Principal bans teacher from attending church event; superintendent steps in after legal pressure
A school superintendent in the midwest has overturned a principal's decision to forbid a teacher from attending a church event during nonschool hours because the event was also to be attended by two students.
Liberty Counsel, a conservative Christian legal group that advocates for First Amendment right, says that it has come to the defense of a teacher at an undisclosed high school in the United States after she was told by the school principal that she could not attend an event organized by her own church.
According to the legal group, the principal in question told the teacher in December that attending a church event in which two students at the school would also be present would violate some sort of "fraternization" policy.
The two students were attending the church event because they also attend the same church as the teacher.
At the beginning of the month, a representative of the Orlando-based nonprofit called the school district asking for the principal's policy to be tossed out. The legal group explained that the policy is "unconstitutional" on grounds that it prevented the teacher from exercising her religious freedom rights guaranteed by the First Amendment.
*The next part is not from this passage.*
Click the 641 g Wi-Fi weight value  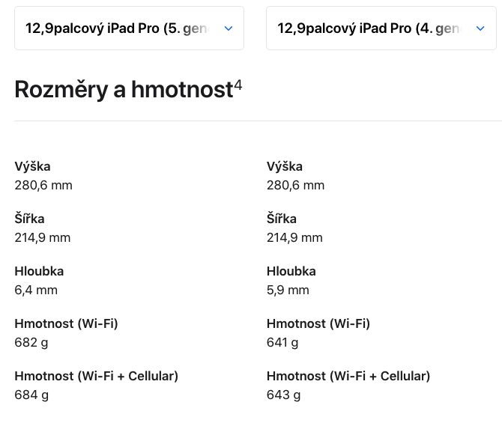282,342
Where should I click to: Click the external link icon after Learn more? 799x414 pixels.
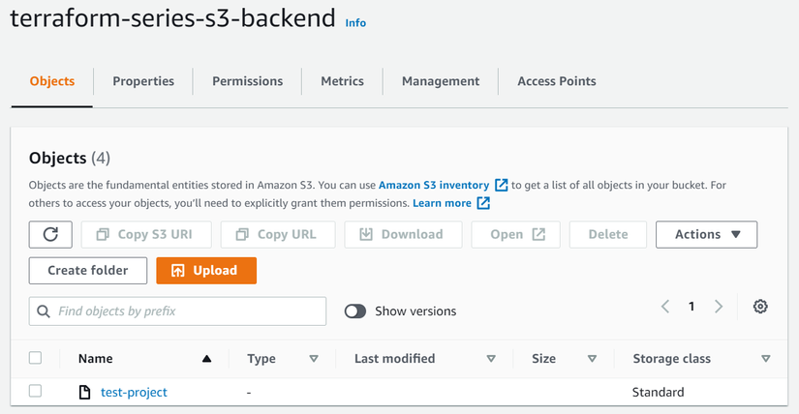click(x=483, y=203)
The names of the school, teacher and principal involved in the matter have been left undisclosed by Liberty Counsel to protect the privacy of the teacher.
"It makes no sense to have a policy like that," Liberty Counsel Chairman Mat Staver told The Christian Post in an interview Tuesday. "Let's say a teacher is attending a church and students decided to also attend the same church; does that mean that the teacher has to leave that church and go someplace else?"
Staver noted that in some communities, it could be hard for a teacher to find a church where there are no students included in the congregation. He also asked how teachers are supposed to know whether or not students will be at an event they plan to attend.
"What if you go to a Christmas event in December, for example, or some other event or even church service on a Sunday or a choir?" he posed. "It makes no sense and it is unconstitutional to impose that kind of rule."
Staver asserted that teachers have a First Amendment right both on campus and off campus.
"During nonschool hours outside of school, they have the same rights as any other citizen," he stated. "They can engage in First Amendment-expressive activity, especially in church, without the school's intervention. This is actually government interfering in the free exercise of religion and speech and the free association guaranteed by the First Amendment."
Staver said that Liberty Counsel's correspondence with the school district led to a prompt reversal of the principal's policy.
"The superintendent correctly reversed the principal's decision to ban teachers from attending the same church events as students," Staver said in a statement. "Teachers acting in their individual capacity after school have the same rights as any others who are not teachers."